* [Excerpted text]:
<<<<

ENH: AXV512 SIMD optimizations for float power fast paths #28248

MaanasArora · 2025-01-29T14:02:45Z

Adds SIMD optimizations to float power fast paths (np.power) under AXV512.

This is shared somewhat as a start, since I wondered if this optimization is too granular and complicates things; though I think these are common enough to be valuable. It can be cleaned up further once we have optimizations for np.reciprocal,np.square, etc.

Thank you for reviewing!

MaanasArora · 2025-01-29T16:09:37Z

Update: made a few "simplifying" changes that removed some functionality to fix some bugs. Will try to add it back again more carefully.

numpy/_core/src/umath/loops_umath_fp.dispatch.c.src

r-devulap

The function already has a #ifdef AVX512 block. Can we simplify this patch by moving the SIMD code to that portion? I suggest we add the special case to simd_pow_f32/f64 function defined above.

MaanasArora · 2025-02-01T11:52:50Z

@r-devulap Sure! Maybe we should create a new helper function though, because putting all the zero-stride logic into simd_pow_f32/f64 will need us to pass some information about the stride being zero, in order to make use of the optimizations? We should probably not break the argument structure for an optimization case?

MaanasArora · 2025-02-01T18:25:38Z

I've pushed a simplification using a helper function. Hope that suffices!

r-devulap

The current patch has a bug. Please do add a test to test the new code paths. Looks like we do not have coverage.

numpy/_core/src/umath/loops_umath_fp.dispatch.c.src

r-devulap · 2025-02-05T22:59:40Z

numpy/_core/src/umath/loops_umath_fp.dispatch.c.src

+        const npy_intp ssrc2 = steps[1] / sizeof(@type@);
+        const npy_intp sdst  = steps[2] / sizeof(@type@);
+
+        if (stride_zero) {            


The if condition here isn't ideal and slows down the function which doesn't hit the special paths. After you fix the loop, could you provide benchmark numbers on AVX-512?

Sure, will share. I don't have AXV-512 on my laptop but can test using Intel's simulator (that NumPy tests also use) if that would work for performance too.

That is only useful for testing and not benchmarking. Benchmarking numbers wont be reliable using an emulator.

Right, do you have any recommendations for how we can proceed in that case, without supported hardware for benchmarking? Sorry about this.

>>>>

* [Stored entries]:

<<<<

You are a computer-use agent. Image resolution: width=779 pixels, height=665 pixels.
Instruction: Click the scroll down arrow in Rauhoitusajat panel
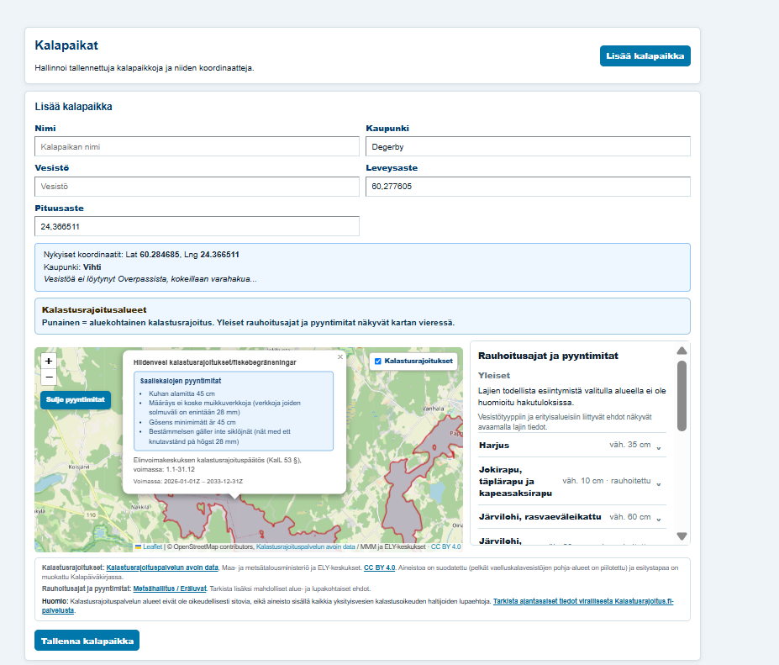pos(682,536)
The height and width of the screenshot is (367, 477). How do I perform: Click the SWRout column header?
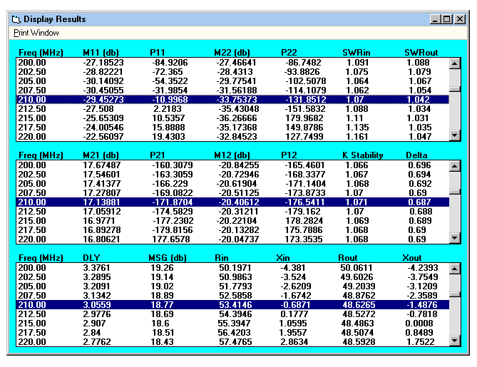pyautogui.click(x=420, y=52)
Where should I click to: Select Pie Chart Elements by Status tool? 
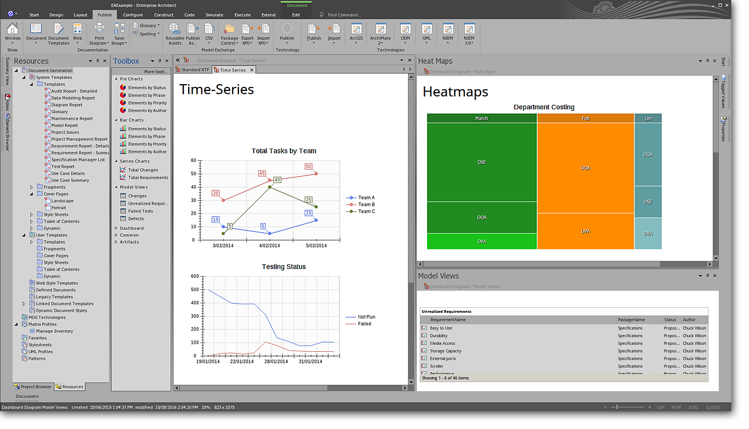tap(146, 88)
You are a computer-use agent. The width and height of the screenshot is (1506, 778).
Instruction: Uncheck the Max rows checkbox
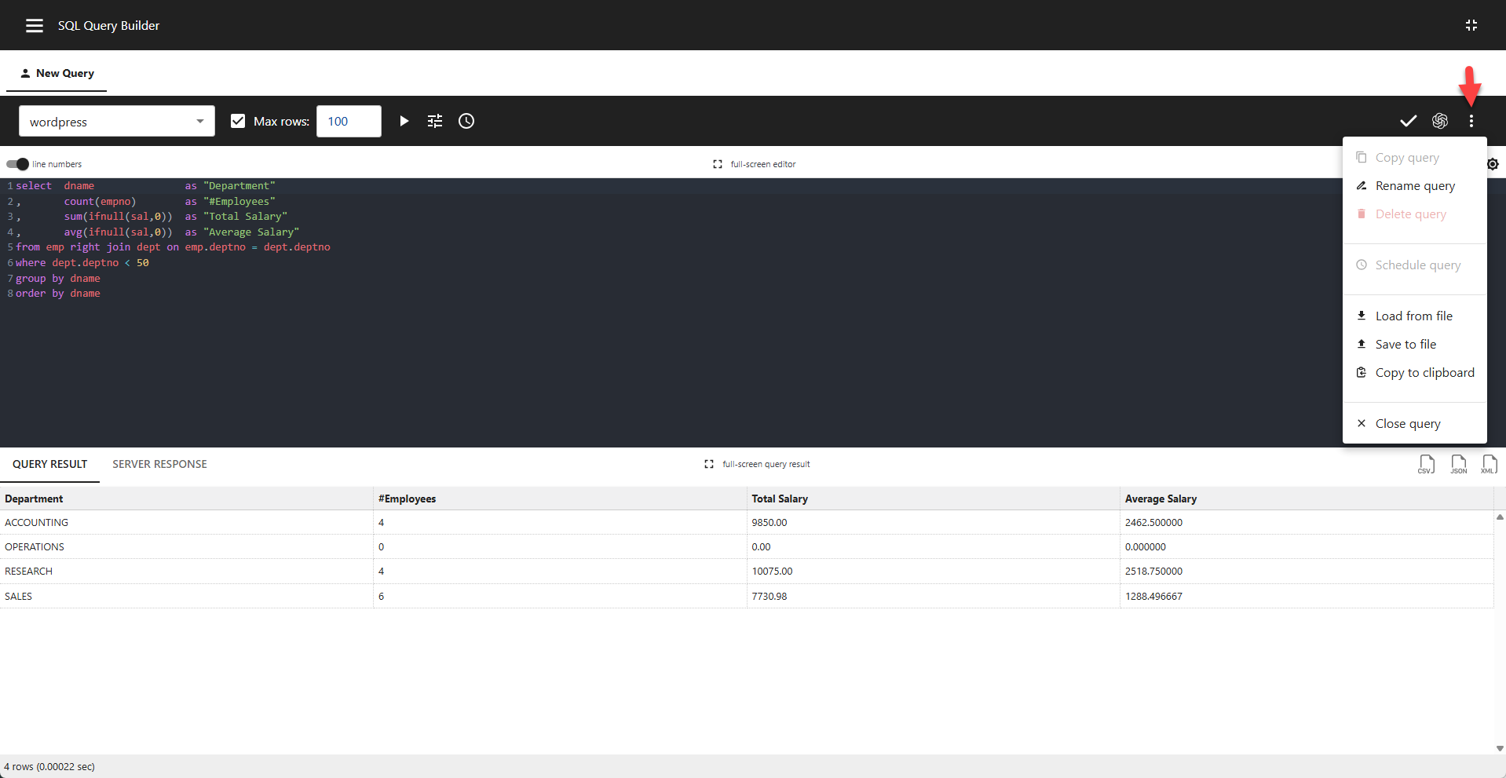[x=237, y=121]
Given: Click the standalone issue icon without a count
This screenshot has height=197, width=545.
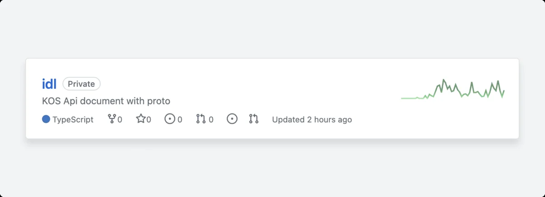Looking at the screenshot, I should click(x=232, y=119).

>>>>
<<<<

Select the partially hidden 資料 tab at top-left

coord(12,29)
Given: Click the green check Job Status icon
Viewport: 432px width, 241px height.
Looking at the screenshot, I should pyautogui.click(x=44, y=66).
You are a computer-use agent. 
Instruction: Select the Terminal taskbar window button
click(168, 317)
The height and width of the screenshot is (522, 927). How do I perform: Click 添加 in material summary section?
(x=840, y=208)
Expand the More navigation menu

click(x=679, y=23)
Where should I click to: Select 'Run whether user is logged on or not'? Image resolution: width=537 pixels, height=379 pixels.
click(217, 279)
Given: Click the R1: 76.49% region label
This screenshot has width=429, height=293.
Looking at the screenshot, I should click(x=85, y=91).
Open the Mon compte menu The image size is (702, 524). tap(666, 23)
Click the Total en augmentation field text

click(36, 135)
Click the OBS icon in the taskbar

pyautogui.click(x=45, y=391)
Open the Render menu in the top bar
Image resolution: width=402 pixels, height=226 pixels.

>>>>

* [Requests]:
**1)** In the pull request thread, what does r-devulap say the if condition does to the function when it doesn't hit the special paths?
**2)** Retype the pull request thread starting at the words "The function already" and ending after the words "Hope that suffices!".
These data come from a separate source.

* [Responses to the exercise]:
**1)** It slows the function down.

**2)**
The function already has a #ifdef AVX512 block. Can we simplify this patch by moving the SIMD code to that portion? I suggest we add the special case to simd_pow_f32/f64 function defined above.

MaanasArora · 2025-02-01T11:52:50Z

@r-devulap Sure! Maybe we should create a new helper function though, because putting all the zero-stride logic into simd_pow_f32/f64 will need us to pass some information about the stride being zero, in order to make use of the optimizations? We should probably not break the argument structure for an optimization case?

MaanasArora · 2025-02-01T18:25:38Z

I've pushed a simplification using a helper function. Hope that suffices!